Who? Where?” asks a friend of Hajj’s when contemplating the potential targets of EU anti-smuggling operations. “No one has the name ‘smuggler’ written on their chest. Anyone here who has no money can sell their apartment, buy a boat, and organise a smuggling trip. By the time of the next trip you’d already have regained half the cost of the apartment. It’s a very easy formula.”

On the internal political stage, the House of Representatives in Tobruk has started an internal debate to extend its term beyond the remaining six months it is entitled to by existing laws. Whilst no final decision has been taken as of yet, it is worth monitoring this internal debate as it retains the potential of causing further splintering within the Tobruk-based bloc, as well as of being exploited by rival groups, blocs and constituencies to justify a renewed boycotting of talks or a more intransigent stance at the negotiations’ table.

Lastly, the oil sector witnessed yet another rough week. Firstly, the port of Hariga (Tobruk) was temporarily closed between Wednesday 22 and Thursday 23 April as a result of a strike by security forces manning the oil terminal. The strike was subsequently called off, allowing for resumption of oil exports from the port, but not before confirming both the inherent volatility of the situation there and the desire of key Federalist leaders to keep the port open.

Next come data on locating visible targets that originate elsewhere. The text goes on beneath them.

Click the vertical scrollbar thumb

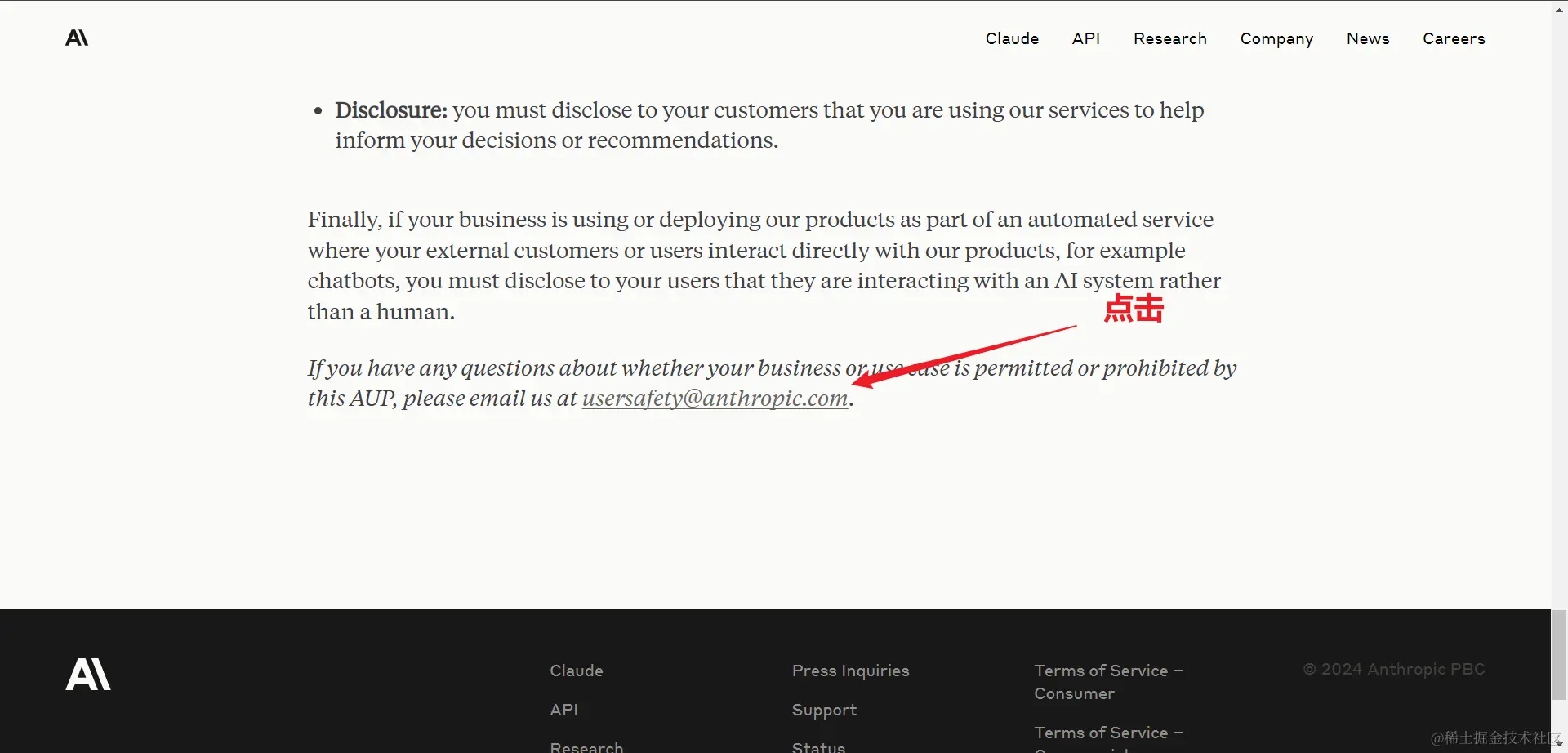click(1559, 654)
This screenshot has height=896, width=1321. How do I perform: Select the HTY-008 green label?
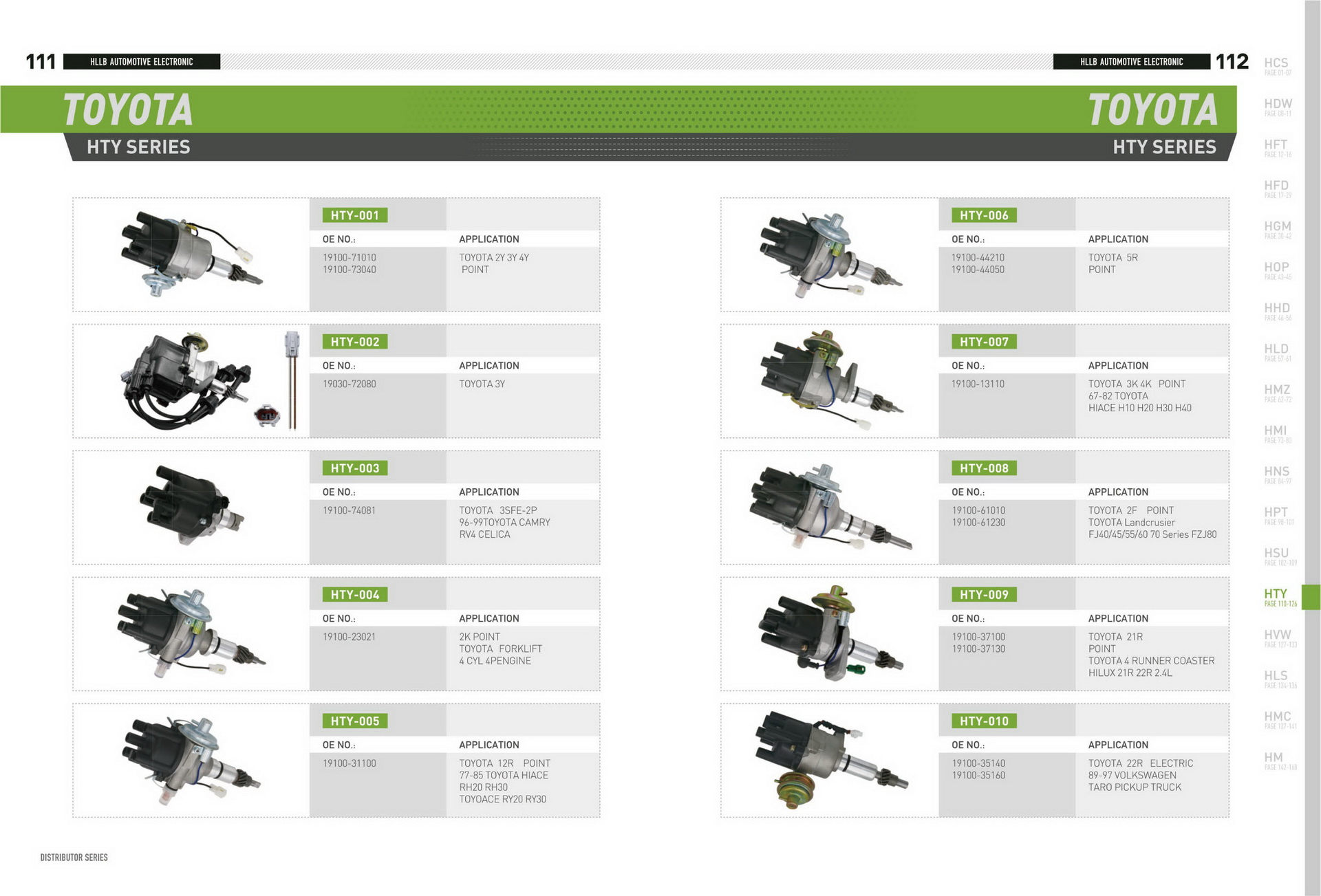click(984, 468)
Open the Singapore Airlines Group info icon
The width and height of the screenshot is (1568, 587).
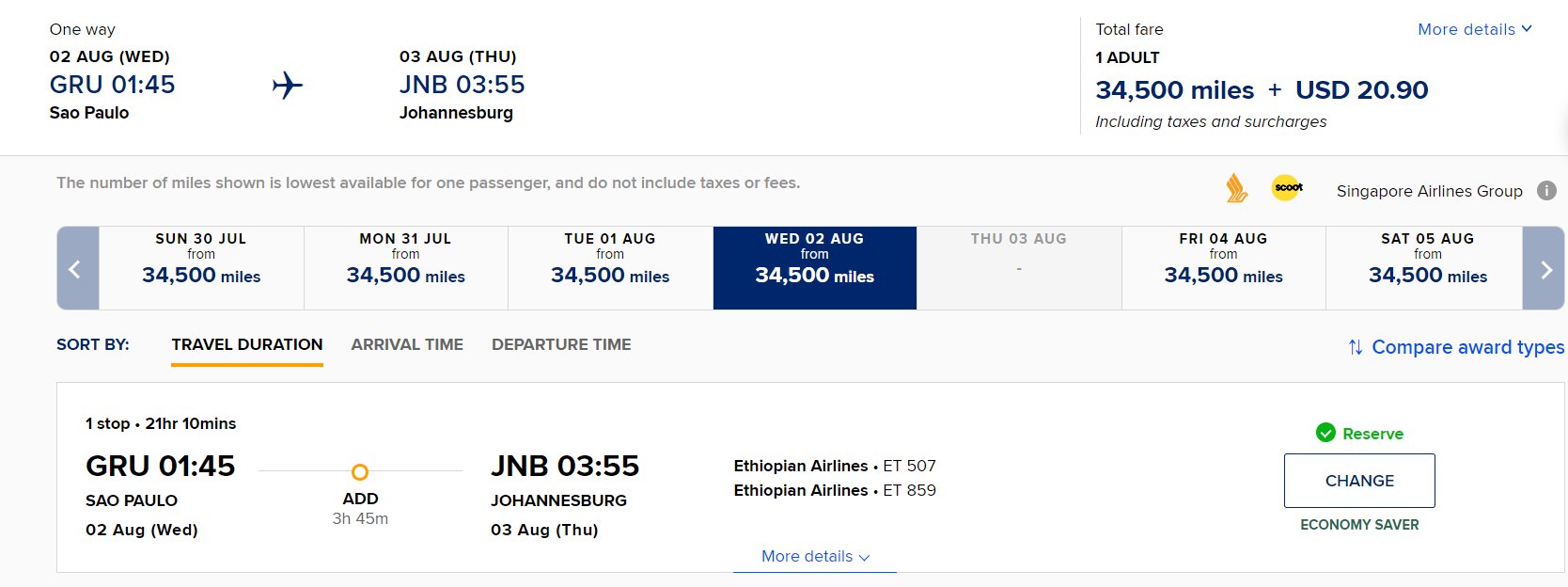point(1546,190)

Secondly, starting from Sunday 26 April, Libya’s oil production is slated to drop well below the 500,000bpd mark as the el-Feel oilfield, which has a capacity of 100,000bpd, was shut down on Saturday 25 April due to a strike related to salary issues launched by Zintani-aligned security forces stationed there. As no breakthrough is yet to be registered with regards to making Sidra’s or Ras Lanuf’s oil terminals operative again, it increasingly looks like regional actors playing with the Libyan crisis will have to dig deeper in their pockets to sustain the current flow of events.